- Required action: Exactly as they appear, retype the lines from the one containing "Screen dimensions: 362x643" through the final line of the data below. Leave pictures out.

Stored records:
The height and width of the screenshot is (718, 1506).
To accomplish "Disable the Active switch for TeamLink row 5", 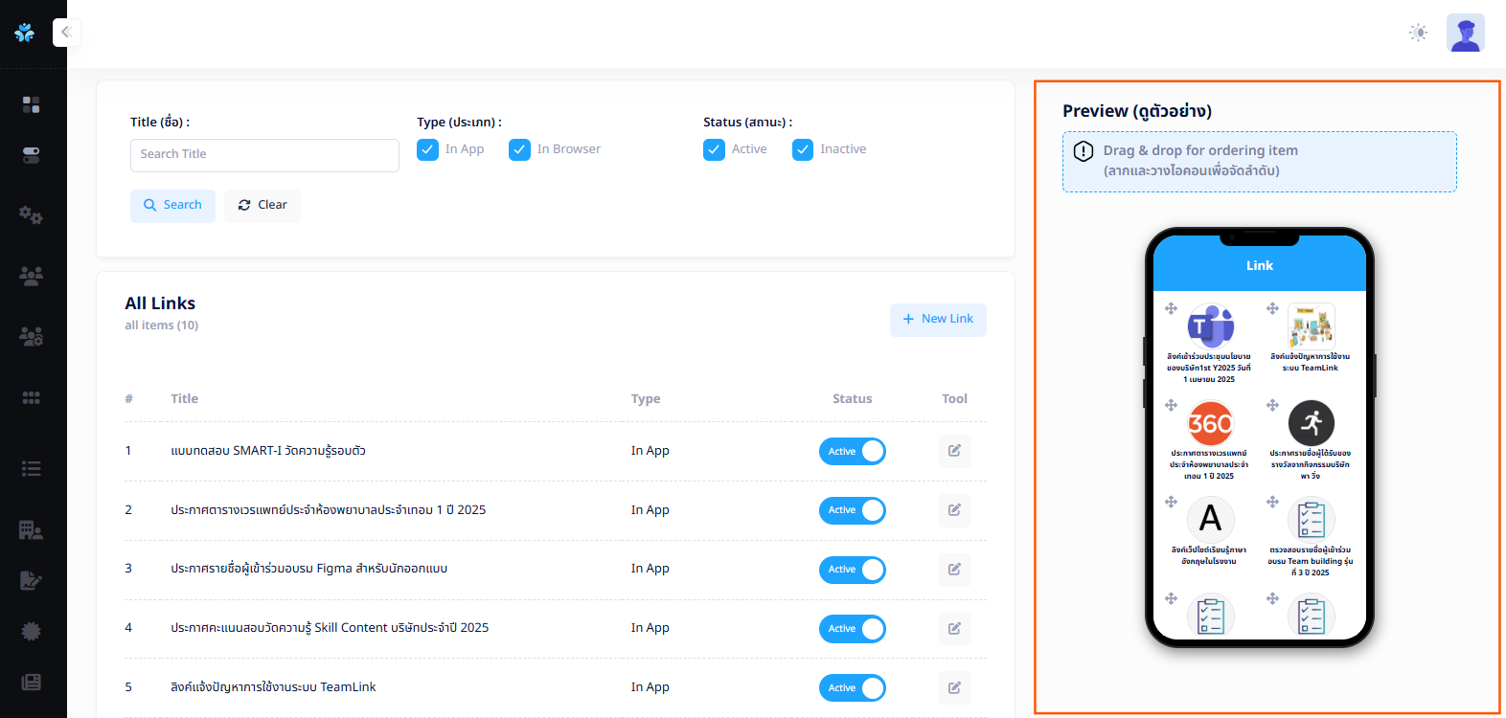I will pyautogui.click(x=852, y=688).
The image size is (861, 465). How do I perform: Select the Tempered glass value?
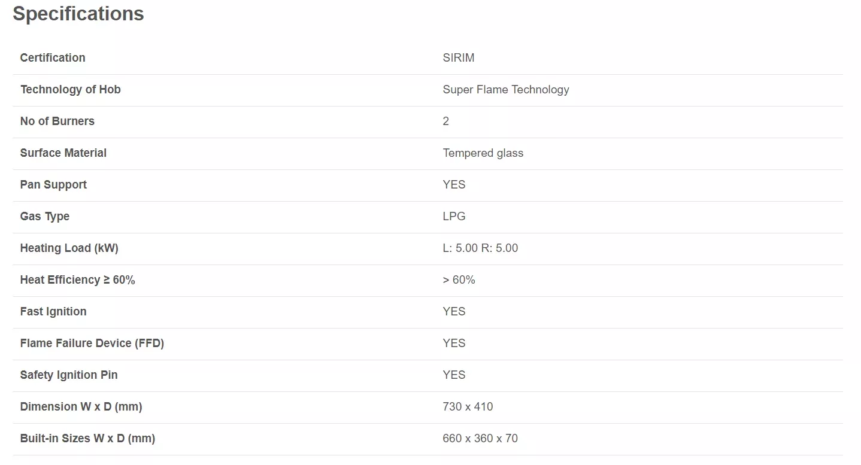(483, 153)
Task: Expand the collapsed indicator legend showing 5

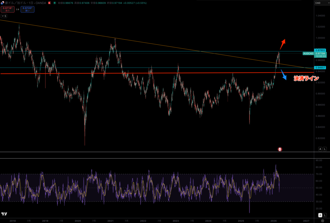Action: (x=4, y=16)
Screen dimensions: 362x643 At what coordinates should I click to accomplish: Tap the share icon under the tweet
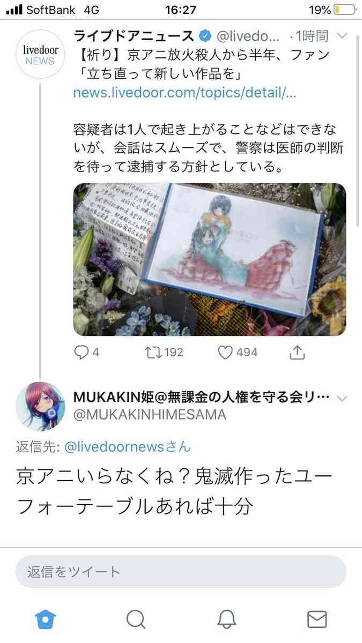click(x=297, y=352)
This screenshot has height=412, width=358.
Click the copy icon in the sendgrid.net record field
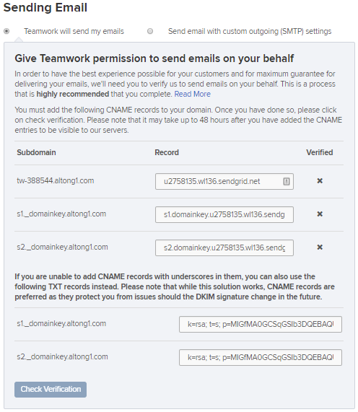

- Result:
Screen dimensions: 362x643 At what coordinates should I click to accomplish: Tap the share icon under the tweet
click(x=297, y=352)
This screenshot has height=412, width=358.
Click the copy icon in the sendgrid.net record field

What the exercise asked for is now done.